Sunday, March 6, 2011

2011 Books-#1 The Phantom of Pemberley

Let me put this simply: The Phantom of Pemberley might very well be one of the worst books I've ever completed.  I've never been the kind of person who could simply give up on a book.  I figure that there are plenty of things in my life that I procrastinate on/don't follow through with that I can't add books to that list.  Books are usually a nice, engaging form of distraction, at the very least, a minor form of obsession when they capture me at the right time with the right story or style. The Phantom of Pemberley was severely lacking in all aspects.
Before we get into all of that though, I feel, for some reason, like I should explain the thinking behind me even picking up such a book.  I was wandering around one of the two major book retailers remaining in business and, despite my already lengthy to-read list, I was insistent that I wanted something new.  I should have just turned around and walked out, but really, who does what's best for them?  No, instead I found myself slowly picking up the book solely on the mention of the word "Pemberley", clever marketing as such a title probably works on the vast number of Jane Austen fans in the world.  The idea of the growing number of Jane Austen fans is really a separate discussion in and of itself, but I would venture to say that the number of "sequels" and "inspired by" novels with the aim of imitating or making money off of Ms. Austen's style are almost a sub-genre all by themselves.  I've read a few that have been successful, by my standards, like "Mr. Darcy's Daughters" and, let's face it, when the Seasonal Affective Disorder starts to kick in in early January, sometimes you just want something comforting, and so I fell for the old "you like Jane Austen, you'll like this" idea.  I was duped, or perhaps, I duped myself.
At the outset it seems like something that should be entirely appealing.  The summary on the back claims to be written in "Regency style and including Austen's romantic entanglements and sardonic humor".  It states that it's a "suspense-packed sequel to Pride and Prejudice".  It basically reads like it should be what happens when Austen meets Agatha Christie.  What's not to like about that?!  On second thought, don't answer that question.
The inherent problem in all of these kinds of novels is that, well, they're not written by Jane Austen, and so, as much as someone might attempt to copy her style, they're not her with her nineteenth century sensibilities.  What ends up being churned out by Ms. Jeffers, the author of The Phantom of Pemberley, is some horrifying cross between a romance novel and a sub-par mystery, with full snippets of Pride and Prejudice ideas and dialogue bandied about as if it were an original take.  It's not.  I feel like, in the reading elitist part of my soul, this is the kind of book that Jane Austen subtly mocked in Northanger Abbey.  It's not gothic, perhaps, but it is overly romanced.
I find myself in a quandary.  I consider Pride and Prejudice to be one of the greatest love stories of all time, mostly because it's not simply about love.  It's about all of those things that go on in life that conspire against love happening.  It's funny, it's embarrassing, it's real.  None of that exists here.  It's decidedly unrealistic, although it is embarrassing, to me, that I've read it.
I suppose my biggest gripe is that Elizabeth and Darcy have somehow been morphed into the uberest of uber-couples, not only in love, but living solely for one another.  It's ridiculous, in a way.  These are actual quotes from the book:

Of Darcy: "Without Elizabeth in his arms, he felt bereft of life-she had imprinted herself on his soul" (p.240)
Elizabeth speaking this time: "We have an undeniable connection- a oneness that spans the universe"

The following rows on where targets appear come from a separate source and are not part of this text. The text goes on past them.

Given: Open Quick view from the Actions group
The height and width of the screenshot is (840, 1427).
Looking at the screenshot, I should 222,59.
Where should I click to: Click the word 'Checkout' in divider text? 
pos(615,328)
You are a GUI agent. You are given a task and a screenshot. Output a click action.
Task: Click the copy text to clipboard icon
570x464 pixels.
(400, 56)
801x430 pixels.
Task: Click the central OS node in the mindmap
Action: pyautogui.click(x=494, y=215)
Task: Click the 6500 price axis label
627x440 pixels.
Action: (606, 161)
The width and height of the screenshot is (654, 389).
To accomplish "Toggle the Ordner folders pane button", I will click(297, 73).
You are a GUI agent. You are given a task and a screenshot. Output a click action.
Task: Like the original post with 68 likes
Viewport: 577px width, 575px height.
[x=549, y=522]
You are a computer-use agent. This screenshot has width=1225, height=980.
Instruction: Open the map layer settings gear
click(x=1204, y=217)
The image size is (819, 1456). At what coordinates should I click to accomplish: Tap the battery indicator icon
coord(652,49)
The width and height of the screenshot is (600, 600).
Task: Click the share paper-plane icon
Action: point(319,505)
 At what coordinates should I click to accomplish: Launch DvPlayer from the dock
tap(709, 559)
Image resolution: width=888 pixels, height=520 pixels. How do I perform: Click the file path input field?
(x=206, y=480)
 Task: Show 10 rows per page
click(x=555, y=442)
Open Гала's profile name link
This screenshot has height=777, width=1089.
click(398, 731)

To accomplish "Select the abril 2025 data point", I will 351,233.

Are you kidding me?!?!  The Elizabeth Bennett that has always existed in my mind would read lines like this and laugh.  "Imprinted...on his soul"?!  That's some Twilight crap.  Not to mention the fact that on at least one occasion I marked the use of the word "totally" as in "I had totally forgotten" (p.177)  Really?  "Totally"?!  As in "that dress looks totally awesome on you"?!  When did the Darcys move to Sun Valley?  But all of this pales in comparison to the ultimate explanation of who the killer is, so beware, SPOILER ALERT is on, starting now:

I usually don't do this, I usually encourage lots of people to read the books and maintain the suspense of a novel, especially of a murder mystery, because, let's face it, the suspense is the best part.  Even now, I'm torn, but I can't really help myself:

The murderer is a certain rakish George Wickham...but it's not really because it's Wickham with Multiple Personality Disorder.

Yes, you read that correctly, George Wickham gets the Sybil treatment where one personality includes a Scottish character which allows for some "interesting" dialogue, to say the least.

I'm not certain whether this would have all been so offensive if it hadn't dragged on for more than 400 pages.  Like I said, ultimately I can't blame Ms. Jeffers for probably being a legitimate Austen fan, and I don't blame her for wanting to turn a profit on the Austen fandom.  I do blame her for turning it into a soap opera.  Or maybe Pride and Prejudice was that generation's soap opera.  Maybe I don't know anything, but I do know that I'll probably never read this book again.

Stars: 1-because I don't feel ok giving any book a zero, and the parts of Pride and Prejudice that were lifted I enjoyed reading again.